· News

UK salaries fall but vacancies remain high

The average salary for UK professionals on permanent contracts has fallen over the past year, even as vacancies rose in January.

Average permanent salaries fell 3% in the 12 months to January 2023, according to staffing industry software provider Bullhorn, which measured the changes in white-collar jobs for the Association of Professional Staffing Companies (APSCo).


The UK workforce:

Skills gap: UK needs one million migrants a year

Hiring freezes on horizon as UK economy set to shrink in 2023

Pandemic forces half a million more people out of workforce


Ann Swain, global CEO of APSCo, told HR magazine that while the data was focussed on professional sectors, it indicated a wider trend of tightening budgets.

She said: “Any decline in average permanent salaries suggests budgets are tightening in the highly skilled labour market. 

“This presents a real challenge on a longer-term basis given that the UK is already struggling to attract the talent it needs to strengthen its reputation in fields such as technology and the sciences."

Despite the fall in salaries, APSCo data indicated a buoyant hiring market, with vacancies for permanent jobs up 2% on the previous quarter, and contract work rising by 3%.

The APSCo data has been backed up by economy-wide figures from the Recruitment and Employment Confederation, which announced yesterday (8 February) growth in vacancies had accelerated for the first time in nine months in January.

REC chief executive Neil Carberry said: “January’s recruitment activity suggests that speculation about a shallower economic downturn may be justified.”

He added that while permanent placements dropped for the fourth straight month, the pace of contraction has slowed and temporary billings growth had accelerated again.

The rise in vacancies, he said, was cause for optimism: “While this will reflect activity that may have been delayed from the autumn, it is another sign of firms feeling confident to hire, even if they are leaning more to temporary hiring than normal in this uncertain environment. 

“That is the power of our temporary work market – it gives us a way to ensure firms can grow and people can build their careers even when the picture is uncertain.”

Swain said: “The recruitment market is always a bellwether for the economy, thus we would expect to see a downturn preceded by a fall in permanent vacancies and a rise in flexible working

“However, the data is currently showing that permanent hiring is still stable, which points to two key trends. First, the economy isn’t perhaps struggling as much as predictions towards the end of 2022 suggested. 

More importantly, she added, it showed that the hiring market is still extremely competitive in the UK.

She said: “We have to be mindful of the fact that the sheer scale of recruitment activity we saw last year was bound to slow at some point, and while there have been some signs from the likes of the ONS that hiring levels are dropping, the numbers themselves are still much higher than the UK is used to.”

* [The data]
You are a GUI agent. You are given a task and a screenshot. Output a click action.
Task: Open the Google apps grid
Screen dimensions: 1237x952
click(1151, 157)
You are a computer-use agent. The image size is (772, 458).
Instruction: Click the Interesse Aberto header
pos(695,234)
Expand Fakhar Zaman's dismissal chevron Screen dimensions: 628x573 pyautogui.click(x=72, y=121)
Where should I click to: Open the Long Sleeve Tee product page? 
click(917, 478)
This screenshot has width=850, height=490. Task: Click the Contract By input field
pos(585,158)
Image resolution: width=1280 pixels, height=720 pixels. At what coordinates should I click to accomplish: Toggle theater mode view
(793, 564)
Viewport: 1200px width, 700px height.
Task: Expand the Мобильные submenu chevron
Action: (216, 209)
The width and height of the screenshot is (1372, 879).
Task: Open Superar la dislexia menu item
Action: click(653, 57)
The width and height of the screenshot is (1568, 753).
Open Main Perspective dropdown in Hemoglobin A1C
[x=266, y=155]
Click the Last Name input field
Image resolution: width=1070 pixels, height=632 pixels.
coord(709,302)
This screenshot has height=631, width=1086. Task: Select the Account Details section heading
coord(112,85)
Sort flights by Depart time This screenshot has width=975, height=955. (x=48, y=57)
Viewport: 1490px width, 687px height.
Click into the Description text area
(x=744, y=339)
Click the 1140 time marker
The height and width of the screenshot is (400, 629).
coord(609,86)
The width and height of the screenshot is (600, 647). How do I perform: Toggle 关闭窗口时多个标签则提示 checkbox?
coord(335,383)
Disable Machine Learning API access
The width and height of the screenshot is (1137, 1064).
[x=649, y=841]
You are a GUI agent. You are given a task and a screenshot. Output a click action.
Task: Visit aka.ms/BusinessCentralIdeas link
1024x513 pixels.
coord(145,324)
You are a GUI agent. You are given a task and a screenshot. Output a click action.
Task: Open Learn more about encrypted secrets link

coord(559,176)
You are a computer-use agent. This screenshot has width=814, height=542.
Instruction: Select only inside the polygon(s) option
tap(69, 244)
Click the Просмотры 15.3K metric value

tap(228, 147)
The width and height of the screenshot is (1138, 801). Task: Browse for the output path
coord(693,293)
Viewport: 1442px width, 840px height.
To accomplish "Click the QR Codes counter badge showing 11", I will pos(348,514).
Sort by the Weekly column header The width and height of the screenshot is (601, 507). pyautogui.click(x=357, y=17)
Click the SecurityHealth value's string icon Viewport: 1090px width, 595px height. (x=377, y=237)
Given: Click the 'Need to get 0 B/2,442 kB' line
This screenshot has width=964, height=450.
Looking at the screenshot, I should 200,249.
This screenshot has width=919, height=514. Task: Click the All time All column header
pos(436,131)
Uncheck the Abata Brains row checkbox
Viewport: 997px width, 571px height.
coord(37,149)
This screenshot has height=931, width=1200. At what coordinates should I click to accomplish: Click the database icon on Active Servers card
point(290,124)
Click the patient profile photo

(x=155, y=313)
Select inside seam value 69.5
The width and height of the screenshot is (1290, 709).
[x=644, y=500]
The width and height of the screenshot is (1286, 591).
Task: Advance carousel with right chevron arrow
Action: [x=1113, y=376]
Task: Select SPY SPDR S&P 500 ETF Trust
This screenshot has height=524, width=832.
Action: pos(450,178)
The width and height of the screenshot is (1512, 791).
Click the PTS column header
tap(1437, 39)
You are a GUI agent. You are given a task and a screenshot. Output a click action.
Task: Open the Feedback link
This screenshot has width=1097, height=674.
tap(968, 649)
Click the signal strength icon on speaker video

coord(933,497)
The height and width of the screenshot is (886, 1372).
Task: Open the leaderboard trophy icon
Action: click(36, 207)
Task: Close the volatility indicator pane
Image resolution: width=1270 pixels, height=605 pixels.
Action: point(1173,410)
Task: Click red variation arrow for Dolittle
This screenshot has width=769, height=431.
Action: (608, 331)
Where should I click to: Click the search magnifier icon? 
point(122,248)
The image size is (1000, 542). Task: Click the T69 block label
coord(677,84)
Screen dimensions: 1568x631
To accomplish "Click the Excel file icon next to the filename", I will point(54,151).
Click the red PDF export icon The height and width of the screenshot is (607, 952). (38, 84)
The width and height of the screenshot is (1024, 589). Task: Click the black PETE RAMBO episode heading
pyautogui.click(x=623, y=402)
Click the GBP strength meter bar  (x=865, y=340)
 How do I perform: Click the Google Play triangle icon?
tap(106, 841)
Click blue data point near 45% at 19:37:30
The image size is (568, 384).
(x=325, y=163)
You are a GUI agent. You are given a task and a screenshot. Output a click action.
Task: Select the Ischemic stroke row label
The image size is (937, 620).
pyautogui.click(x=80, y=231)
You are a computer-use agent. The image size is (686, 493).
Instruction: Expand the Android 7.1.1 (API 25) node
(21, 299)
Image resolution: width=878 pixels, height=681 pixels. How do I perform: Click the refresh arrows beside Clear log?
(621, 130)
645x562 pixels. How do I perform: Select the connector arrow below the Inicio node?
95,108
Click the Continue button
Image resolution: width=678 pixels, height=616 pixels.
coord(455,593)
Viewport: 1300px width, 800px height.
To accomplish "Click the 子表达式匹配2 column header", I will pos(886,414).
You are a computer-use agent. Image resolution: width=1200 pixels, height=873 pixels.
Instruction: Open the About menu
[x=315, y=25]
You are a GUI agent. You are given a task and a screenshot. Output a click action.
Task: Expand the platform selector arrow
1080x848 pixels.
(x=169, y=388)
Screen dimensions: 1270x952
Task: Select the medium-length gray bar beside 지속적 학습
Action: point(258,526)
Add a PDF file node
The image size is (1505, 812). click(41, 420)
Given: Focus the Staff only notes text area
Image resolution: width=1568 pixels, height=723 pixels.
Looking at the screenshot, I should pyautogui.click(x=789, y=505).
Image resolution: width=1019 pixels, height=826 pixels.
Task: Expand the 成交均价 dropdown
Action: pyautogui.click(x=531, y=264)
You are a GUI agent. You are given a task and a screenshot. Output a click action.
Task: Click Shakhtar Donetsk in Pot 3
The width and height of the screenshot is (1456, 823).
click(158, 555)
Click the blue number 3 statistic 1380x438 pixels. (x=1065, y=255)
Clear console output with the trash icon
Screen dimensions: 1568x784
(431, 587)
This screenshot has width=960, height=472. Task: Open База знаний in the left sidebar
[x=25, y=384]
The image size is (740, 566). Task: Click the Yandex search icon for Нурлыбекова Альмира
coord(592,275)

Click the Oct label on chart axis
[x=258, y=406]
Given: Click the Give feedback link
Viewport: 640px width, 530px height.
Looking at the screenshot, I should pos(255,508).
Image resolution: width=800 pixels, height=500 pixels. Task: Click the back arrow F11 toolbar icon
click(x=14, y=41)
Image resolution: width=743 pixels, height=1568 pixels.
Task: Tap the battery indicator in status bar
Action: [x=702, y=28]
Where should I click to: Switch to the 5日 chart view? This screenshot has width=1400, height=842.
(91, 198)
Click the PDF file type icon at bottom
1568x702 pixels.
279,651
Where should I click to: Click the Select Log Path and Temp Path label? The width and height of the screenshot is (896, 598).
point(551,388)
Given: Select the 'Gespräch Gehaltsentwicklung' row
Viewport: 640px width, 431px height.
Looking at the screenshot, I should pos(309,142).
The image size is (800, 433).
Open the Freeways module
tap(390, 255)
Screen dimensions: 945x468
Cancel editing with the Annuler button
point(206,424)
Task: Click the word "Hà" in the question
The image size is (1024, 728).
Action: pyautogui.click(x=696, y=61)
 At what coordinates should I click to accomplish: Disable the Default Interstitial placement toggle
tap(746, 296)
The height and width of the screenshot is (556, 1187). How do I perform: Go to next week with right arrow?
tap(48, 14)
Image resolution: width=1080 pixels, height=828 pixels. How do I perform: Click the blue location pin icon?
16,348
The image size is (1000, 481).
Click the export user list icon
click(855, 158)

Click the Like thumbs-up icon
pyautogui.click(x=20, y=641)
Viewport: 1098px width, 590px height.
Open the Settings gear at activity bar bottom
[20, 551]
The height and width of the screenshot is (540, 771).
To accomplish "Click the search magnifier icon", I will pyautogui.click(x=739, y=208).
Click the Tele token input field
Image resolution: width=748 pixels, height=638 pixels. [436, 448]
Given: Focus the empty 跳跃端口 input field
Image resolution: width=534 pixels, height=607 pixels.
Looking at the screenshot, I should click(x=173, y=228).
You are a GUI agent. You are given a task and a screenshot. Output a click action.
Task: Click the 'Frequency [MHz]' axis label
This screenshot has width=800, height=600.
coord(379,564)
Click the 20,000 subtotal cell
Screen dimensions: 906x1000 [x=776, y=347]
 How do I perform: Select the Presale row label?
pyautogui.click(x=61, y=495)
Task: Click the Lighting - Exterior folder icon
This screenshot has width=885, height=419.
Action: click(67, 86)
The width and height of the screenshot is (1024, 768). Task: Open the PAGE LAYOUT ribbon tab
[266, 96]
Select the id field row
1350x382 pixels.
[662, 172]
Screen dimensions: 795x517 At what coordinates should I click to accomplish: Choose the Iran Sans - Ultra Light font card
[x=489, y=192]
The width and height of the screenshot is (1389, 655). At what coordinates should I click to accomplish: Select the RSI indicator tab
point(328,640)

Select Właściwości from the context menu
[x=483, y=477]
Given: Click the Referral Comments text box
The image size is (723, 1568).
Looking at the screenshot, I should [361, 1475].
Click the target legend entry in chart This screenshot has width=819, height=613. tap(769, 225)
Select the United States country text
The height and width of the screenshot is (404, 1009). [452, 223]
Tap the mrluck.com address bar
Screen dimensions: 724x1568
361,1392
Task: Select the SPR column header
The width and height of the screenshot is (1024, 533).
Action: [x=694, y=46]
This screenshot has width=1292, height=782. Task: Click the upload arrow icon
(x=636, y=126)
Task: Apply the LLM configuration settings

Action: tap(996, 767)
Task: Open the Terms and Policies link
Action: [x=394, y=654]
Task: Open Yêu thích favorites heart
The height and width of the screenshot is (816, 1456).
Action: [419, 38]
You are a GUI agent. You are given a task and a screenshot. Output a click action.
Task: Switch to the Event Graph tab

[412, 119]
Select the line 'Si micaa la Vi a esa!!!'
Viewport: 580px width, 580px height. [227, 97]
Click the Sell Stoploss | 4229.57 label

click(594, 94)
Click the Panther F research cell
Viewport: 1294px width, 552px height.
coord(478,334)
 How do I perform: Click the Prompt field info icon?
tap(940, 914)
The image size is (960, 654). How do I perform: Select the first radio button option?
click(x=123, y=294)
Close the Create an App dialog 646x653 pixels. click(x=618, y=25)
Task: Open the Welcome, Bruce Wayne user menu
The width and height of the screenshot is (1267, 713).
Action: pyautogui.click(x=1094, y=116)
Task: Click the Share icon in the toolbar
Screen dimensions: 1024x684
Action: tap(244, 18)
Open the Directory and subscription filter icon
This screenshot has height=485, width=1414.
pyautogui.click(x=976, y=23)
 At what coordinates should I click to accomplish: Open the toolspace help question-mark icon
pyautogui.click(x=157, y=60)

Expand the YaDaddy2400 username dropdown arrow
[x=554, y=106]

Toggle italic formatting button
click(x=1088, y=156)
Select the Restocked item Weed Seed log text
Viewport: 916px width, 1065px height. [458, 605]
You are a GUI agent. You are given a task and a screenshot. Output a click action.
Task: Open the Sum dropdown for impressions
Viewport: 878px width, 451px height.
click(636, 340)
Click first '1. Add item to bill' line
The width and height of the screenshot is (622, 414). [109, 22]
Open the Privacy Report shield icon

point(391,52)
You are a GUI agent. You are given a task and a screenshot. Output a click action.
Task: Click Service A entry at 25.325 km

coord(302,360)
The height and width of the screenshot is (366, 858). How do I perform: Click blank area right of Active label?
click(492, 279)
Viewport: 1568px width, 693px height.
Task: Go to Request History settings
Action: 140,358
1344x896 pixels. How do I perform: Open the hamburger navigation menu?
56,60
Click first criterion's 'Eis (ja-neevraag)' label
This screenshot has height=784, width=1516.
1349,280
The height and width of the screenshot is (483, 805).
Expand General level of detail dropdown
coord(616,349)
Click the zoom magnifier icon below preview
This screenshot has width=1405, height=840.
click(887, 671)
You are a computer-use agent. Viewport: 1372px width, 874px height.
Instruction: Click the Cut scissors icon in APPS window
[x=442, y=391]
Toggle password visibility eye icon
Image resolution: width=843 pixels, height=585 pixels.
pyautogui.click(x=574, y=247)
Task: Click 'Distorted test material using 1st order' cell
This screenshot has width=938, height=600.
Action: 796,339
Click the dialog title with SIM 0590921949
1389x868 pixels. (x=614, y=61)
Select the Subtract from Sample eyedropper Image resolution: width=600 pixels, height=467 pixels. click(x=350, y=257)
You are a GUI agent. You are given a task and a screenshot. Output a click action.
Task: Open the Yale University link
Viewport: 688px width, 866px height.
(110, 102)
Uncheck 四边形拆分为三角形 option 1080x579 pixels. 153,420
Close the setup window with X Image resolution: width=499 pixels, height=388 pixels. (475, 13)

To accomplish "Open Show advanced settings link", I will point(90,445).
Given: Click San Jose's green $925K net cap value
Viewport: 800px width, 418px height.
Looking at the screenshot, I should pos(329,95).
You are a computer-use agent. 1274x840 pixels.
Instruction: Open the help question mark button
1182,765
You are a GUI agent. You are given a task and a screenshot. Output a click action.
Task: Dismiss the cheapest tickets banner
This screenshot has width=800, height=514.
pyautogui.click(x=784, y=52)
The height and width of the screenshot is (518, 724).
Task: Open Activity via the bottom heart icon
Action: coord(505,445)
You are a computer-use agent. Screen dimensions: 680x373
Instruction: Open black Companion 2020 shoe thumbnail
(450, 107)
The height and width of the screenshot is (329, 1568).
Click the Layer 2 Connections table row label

* [Exercise set]
a) List the headlines that appear under "The UK workforce:" in the news article on UK salaries.
b) Repeat the portion of the news article on UK salaries from "The rise in" to "this uncertain environment.".

* [Answer list]
a)
- Skills gap: UK needs one million migrants a year
- Hiring freezes on horizon as UK economy set to shrink in 2023
- Pandemic forces half a million more people out of workforce

b)
The rise in vacancies, he said, was cause for optimism: “While this will reflect activity that may have been delayed from the autumn, it is another sign of firms feeling confident to hire, even if they are leaning more to temporary hiring than normal in this uncertain environment.